Required tasks:
1 > In the forum thread, what was the name of rontalbott's high school shop teacher?
2 > Copy the forum thread word for word from "Hopefully you will" to "it or use it.".

Text:

# # #

For those who have been subject to actual bigotry, I'm sorry for that. But to try and redirect the English language so that even words that aren't meant to be bigoted are, regardless of context, seems pretty hyper-sensitive to me. They're just letters and words, and can only hurt if you let them.


----------



## Tamid (Nov 7, 2007)

Well thank you all. I had a real hoot reading all the comments. I didn't even know cracker could be offensive let alone skeet. Damm we got a lot of skeeters up here in the summer! I guess I am now laughing at myself. Thank you again.


----------



## Gun_Dog2002 (Apr 22, 2003)

Dman said:


> That's it!!!!! I'm really offended now!


I'm headed out on the bike, I can't deal with this offensive talk. Bring on a biker bar

/Paul


----------



## Dman (Feb 26, 2003)

Gun_Dog2002 said:


> I'm headed out on the bike, I can't deal with this offensive talk. Bring on a biker bar
> 
> /Paul


Are you associating bikers with drinking? Is there no end? You just keep on offending!


----------



## Gun_Dog2002 (Apr 22, 2003)

Dman said:


> Are you associating bikers with drinking? Is there no end? You just keep on offending!


It's karioki night at the biker bar. Can't miss that! Waiting to be offended

/Paul


----------



## Dman (Feb 26, 2003)

Gun_Dog2002 said:


> It's karioki night at the biker bar. Can't miss that! Waiting to be offended
> 
> /Paul


Hopefully you will be! :razz:


----------



## rontalbott (Mar 20, 2010)

Had a shop teacher in high school Mr. Funk
One day one of the kids came in and said
Good Morning Mr. Funk how is Mrs. Funk and all the little Funkers
It’s not what you say but how you say it or use it.

# # #

Record excerpts:

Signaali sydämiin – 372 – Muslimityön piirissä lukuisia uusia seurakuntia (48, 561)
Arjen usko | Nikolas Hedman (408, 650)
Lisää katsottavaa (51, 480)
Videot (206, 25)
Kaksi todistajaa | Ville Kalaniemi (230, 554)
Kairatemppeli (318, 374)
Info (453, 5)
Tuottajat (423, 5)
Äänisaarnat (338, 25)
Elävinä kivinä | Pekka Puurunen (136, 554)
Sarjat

# # #

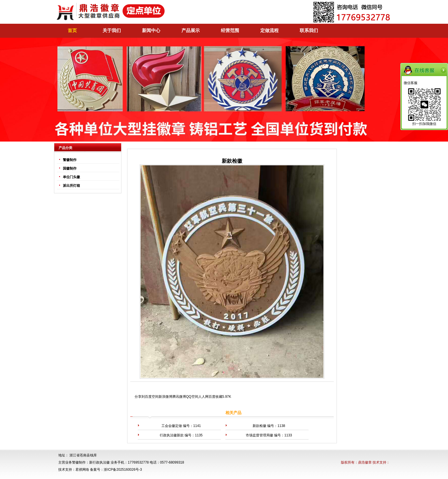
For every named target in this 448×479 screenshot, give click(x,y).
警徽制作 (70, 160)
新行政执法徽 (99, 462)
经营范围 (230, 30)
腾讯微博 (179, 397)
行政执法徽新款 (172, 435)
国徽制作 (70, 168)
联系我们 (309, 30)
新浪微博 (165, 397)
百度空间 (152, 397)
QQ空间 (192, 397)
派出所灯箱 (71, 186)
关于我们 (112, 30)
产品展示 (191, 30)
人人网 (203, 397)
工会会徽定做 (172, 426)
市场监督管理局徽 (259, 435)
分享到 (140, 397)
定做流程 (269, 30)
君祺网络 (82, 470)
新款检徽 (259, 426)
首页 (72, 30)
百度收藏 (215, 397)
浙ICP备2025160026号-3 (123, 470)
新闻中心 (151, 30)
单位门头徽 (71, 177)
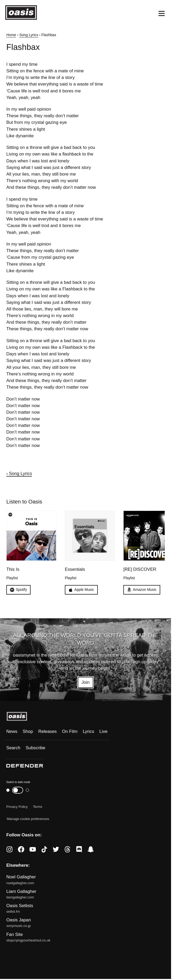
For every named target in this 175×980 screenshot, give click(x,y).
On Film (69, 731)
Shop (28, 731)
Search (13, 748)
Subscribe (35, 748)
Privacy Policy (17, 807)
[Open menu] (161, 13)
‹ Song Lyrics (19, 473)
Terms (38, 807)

# # #

Expected answers:
1 > Mr. Funk

2 >
Hopefully you will be! :razz:


----------



## rontalbott (Mar 20, 2010)

Had a shop teacher in high school Mr. Funk
One day one of the kids came in and said
Good Morning Mr. Funk how is Mrs. Funk and all the little Funkers
It’s not what you say but how you say it or use it.